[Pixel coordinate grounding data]
::::::::

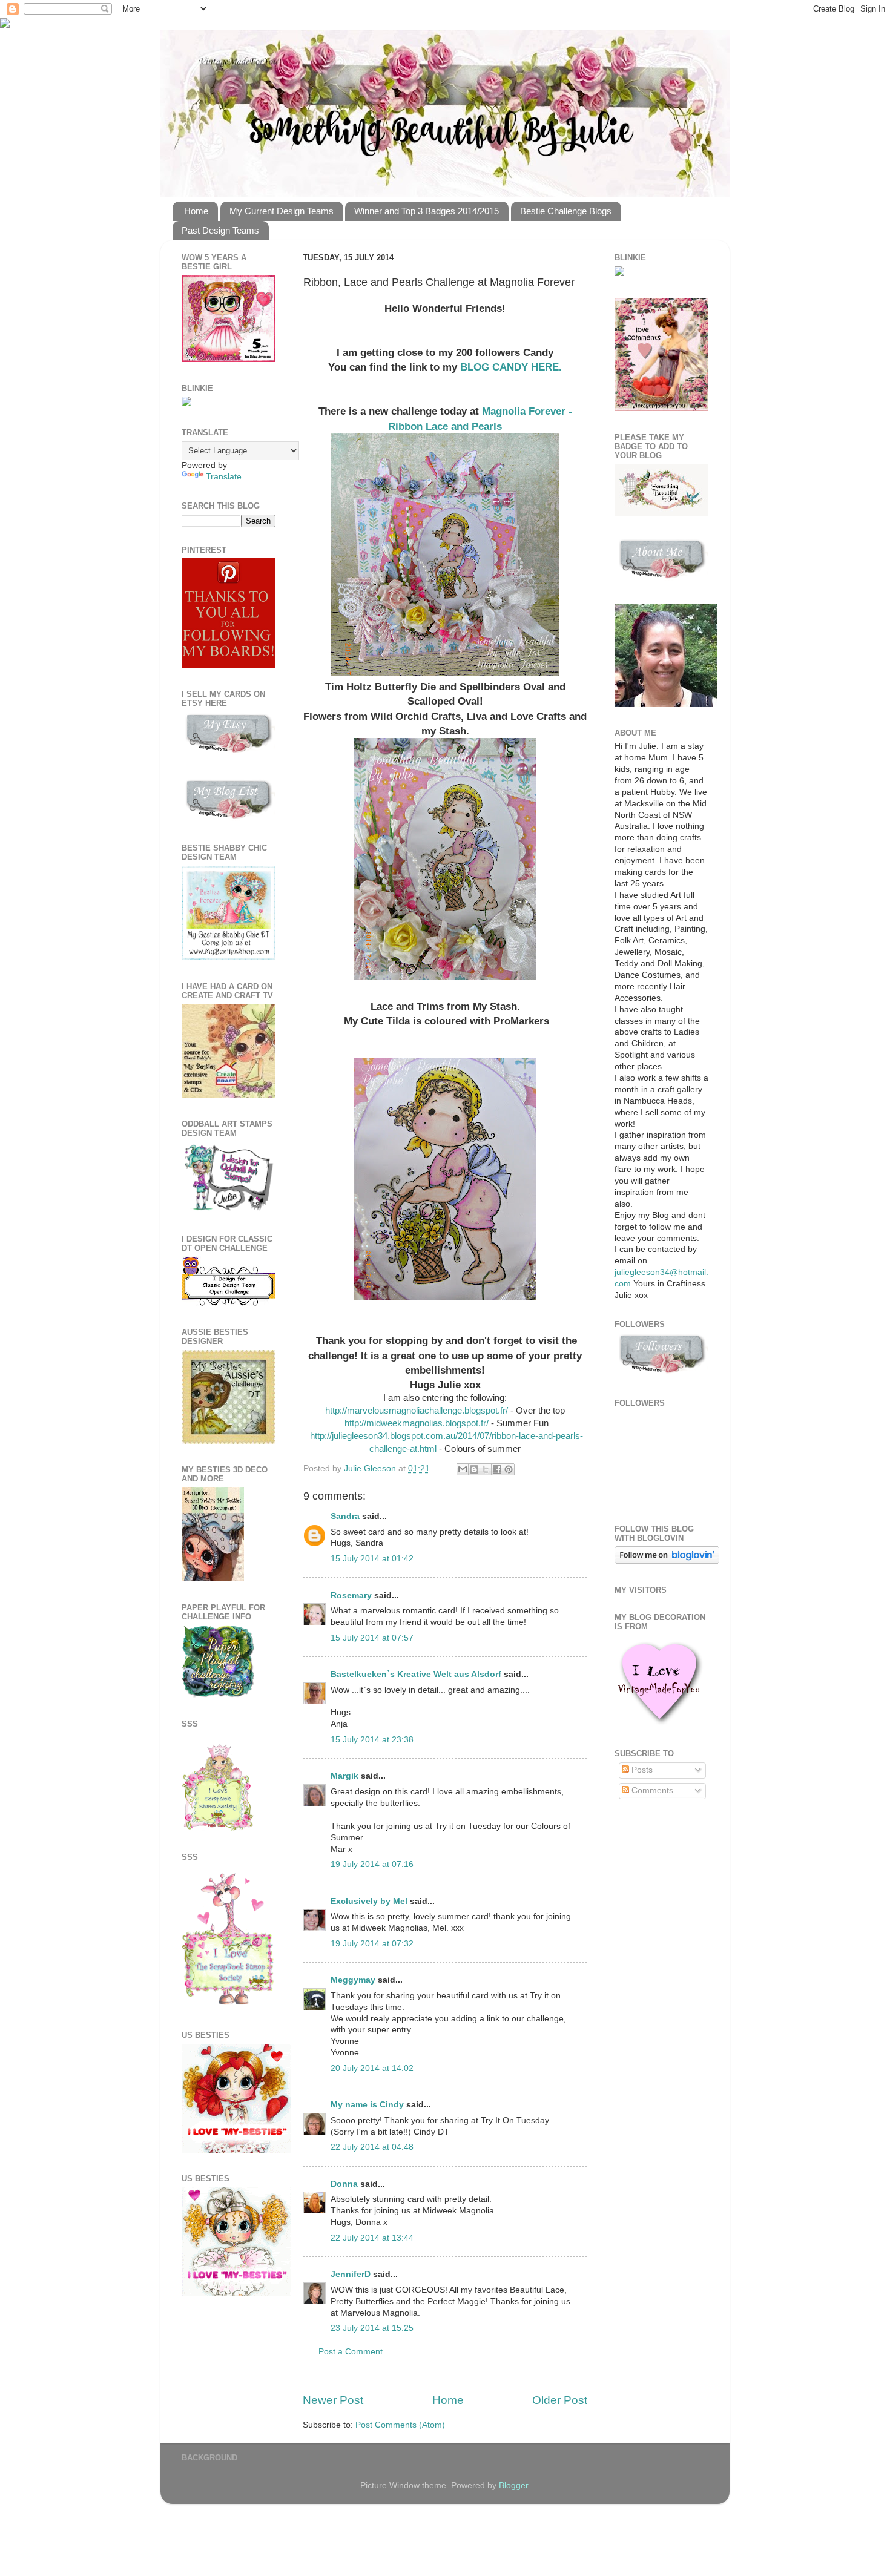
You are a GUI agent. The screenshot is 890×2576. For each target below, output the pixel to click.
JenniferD (351, 2274)
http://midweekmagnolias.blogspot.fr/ (415, 1423)
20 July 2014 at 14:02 (372, 2068)
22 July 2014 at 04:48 (372, 2147)
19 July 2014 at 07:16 (372, 1864)
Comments (651, 1790)
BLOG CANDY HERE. (511, 367)
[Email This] (463, 1469)
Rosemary (351, 1595)
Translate (224, 476)
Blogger (513, 2485)
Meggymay (353, 1980)
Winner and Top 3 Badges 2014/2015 (426, 211)
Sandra (345, 1516)
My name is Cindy (367, 2104)
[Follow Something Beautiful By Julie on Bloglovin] (667, 1561)
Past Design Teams (220, 230)
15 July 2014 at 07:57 (372, 1637)
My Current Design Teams (281, 211)
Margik (344, 1775)
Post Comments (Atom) (400, 2424)
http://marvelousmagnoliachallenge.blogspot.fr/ (416, 1410)
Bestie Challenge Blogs (565, 211)
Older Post (559, 2400)
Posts (641, 1769)
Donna (344, 2184)
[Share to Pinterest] (509, 1469)
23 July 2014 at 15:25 (372, 2328)
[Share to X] (486, 1469)
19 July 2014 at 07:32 (372, 1943)
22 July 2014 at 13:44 (372, 2237)
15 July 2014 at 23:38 (372, 1739)
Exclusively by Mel (369, 1901)
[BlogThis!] (474, 1469)
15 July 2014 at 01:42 (372, 1558)
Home (196, 211)
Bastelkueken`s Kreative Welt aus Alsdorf (417, 1674)
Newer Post (333, 2400)
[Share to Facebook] (497, 1469)
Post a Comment (350, 2351)
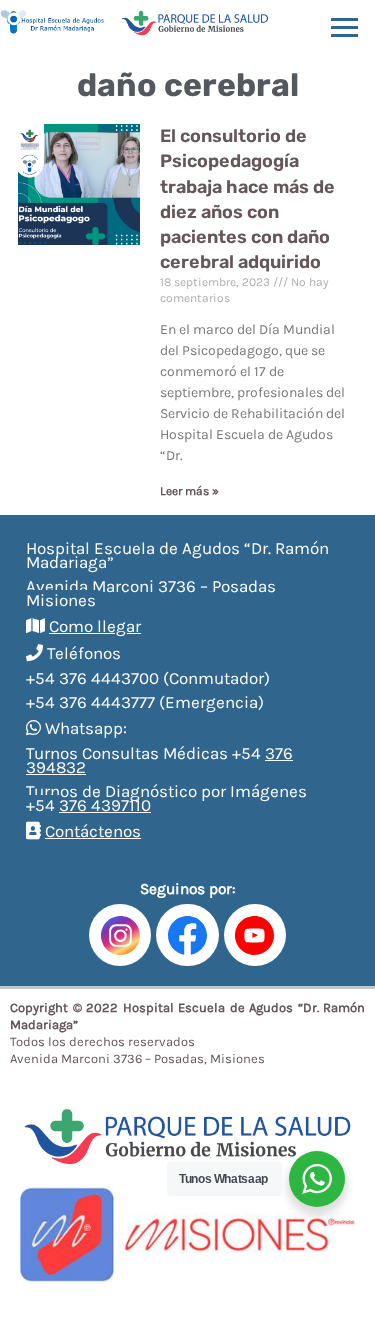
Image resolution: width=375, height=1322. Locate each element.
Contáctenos (93, 831)
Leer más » (189, 491)
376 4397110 (105, 805)
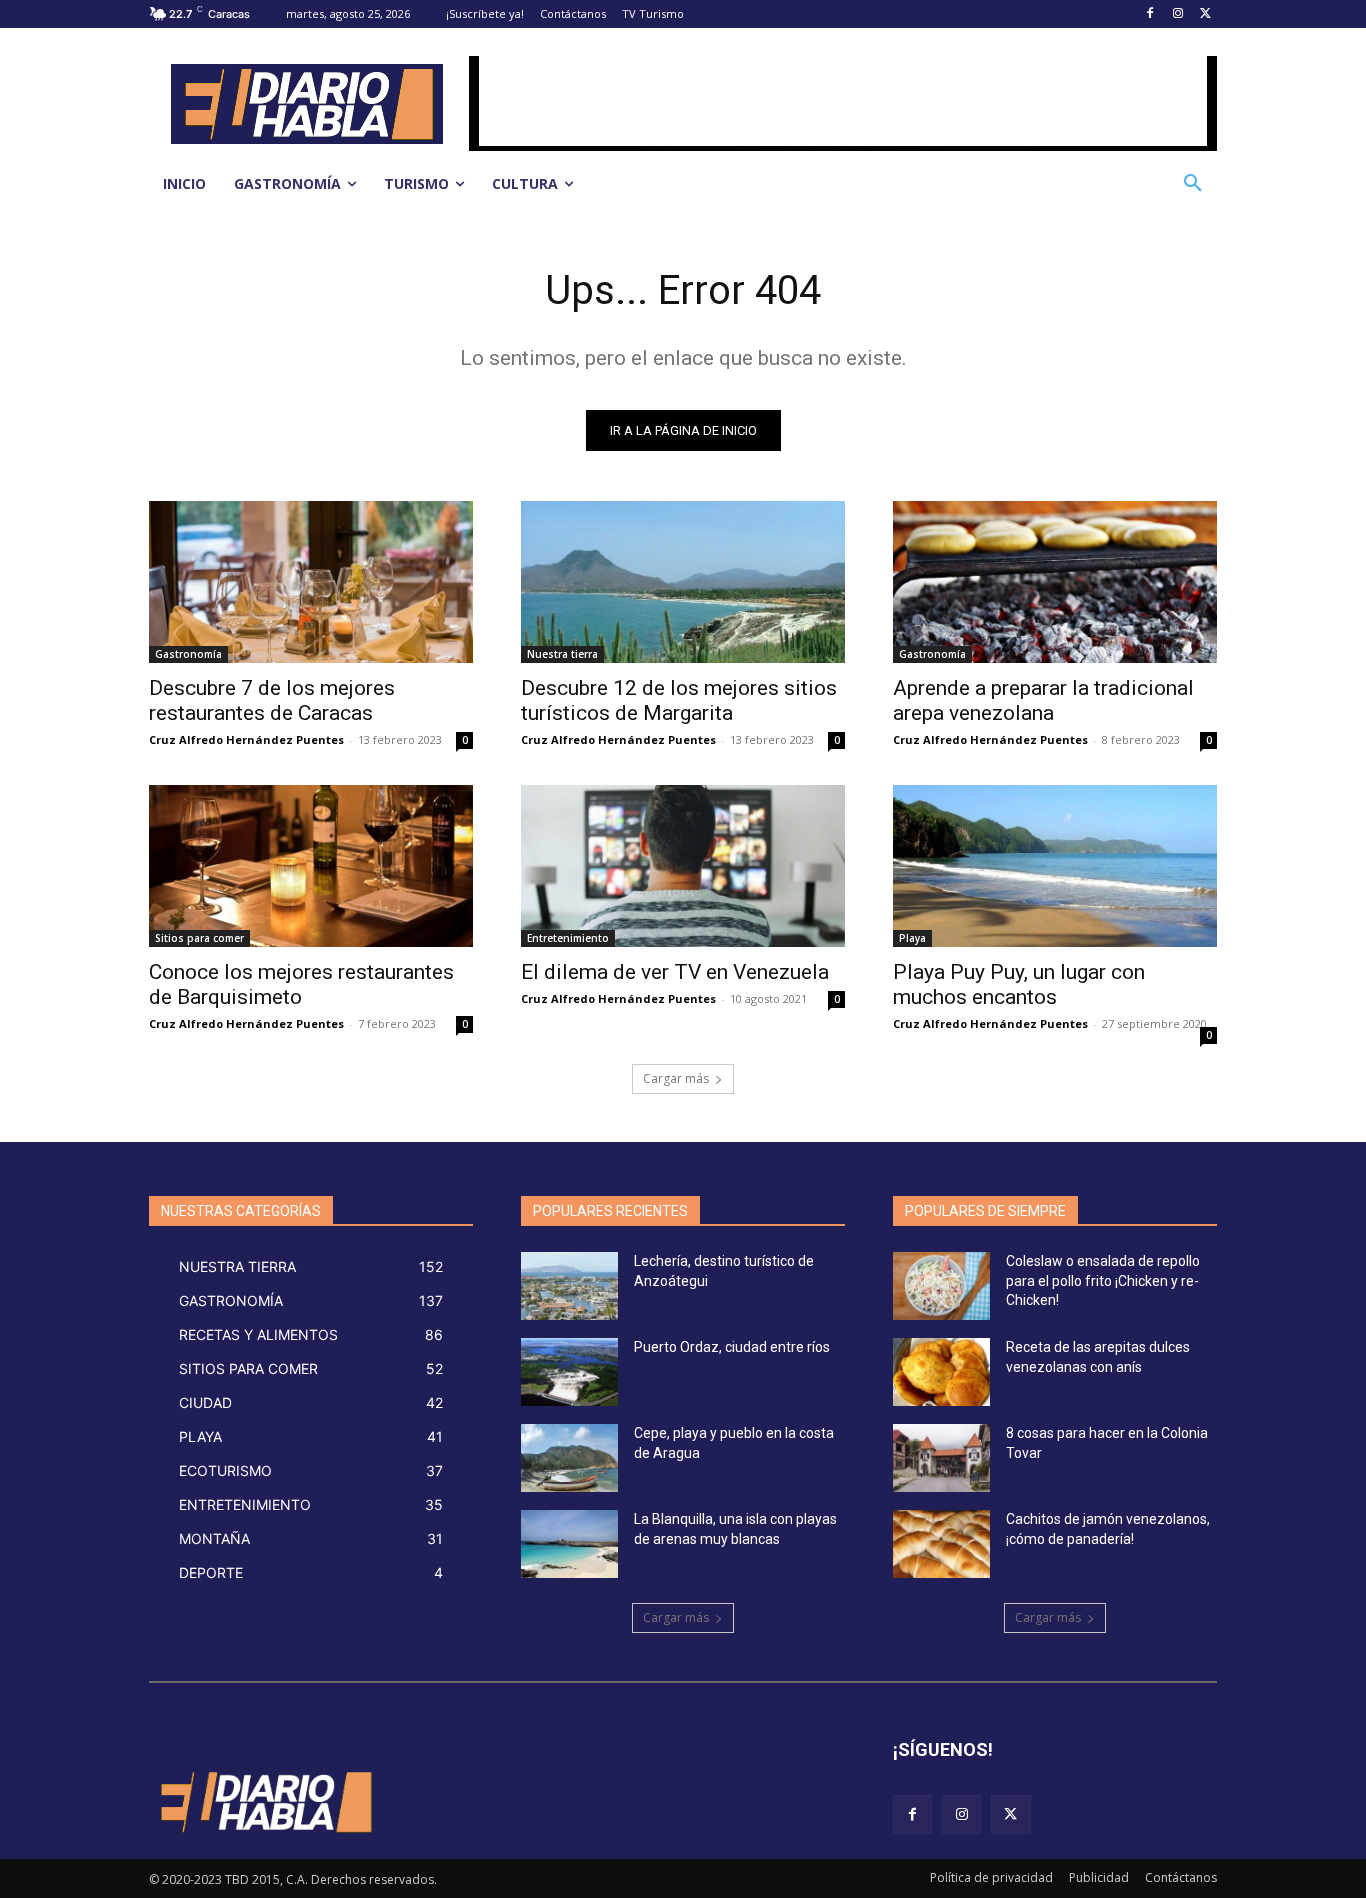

::::::::

Give again, unchanged, only the lines from the line containing "Older Post (559, 2400)" to the last line of the records above. Pictures do not belong in the copy.

Response area ->
Older Post (559, 2400)
Posts (641, 1769)
Donna (344, 2184)
[Share to Pinterest] (509, 1469)
23 July 2014 at 15:25 (372, 2328)
[Share to X] (486, 1469)
19 July 2014 at 07:32 (372, 1943)
22 July 2014 at 13:44 (372, 2237)
15 July 2014 at 23:38 (372, 1739)
Exclusively by Mel (369, 1901)
[BlogThis!] (474, 1469)
15 July 2014 at 01:42 (372, 1558)
Home (196, 211)
Bastelkueken`s Kreative Welt aus Alsdorf (417, 1674)
Newer Post (333, 2400)
[Share to Facebook] (497, 1469)
Post a Comment (350, 2351)
Image resolution: width=375, height=1322. Locate each element.
Contáctenos (93, 831)
Leer más » (189, 491)
376 4397110 (105, 805)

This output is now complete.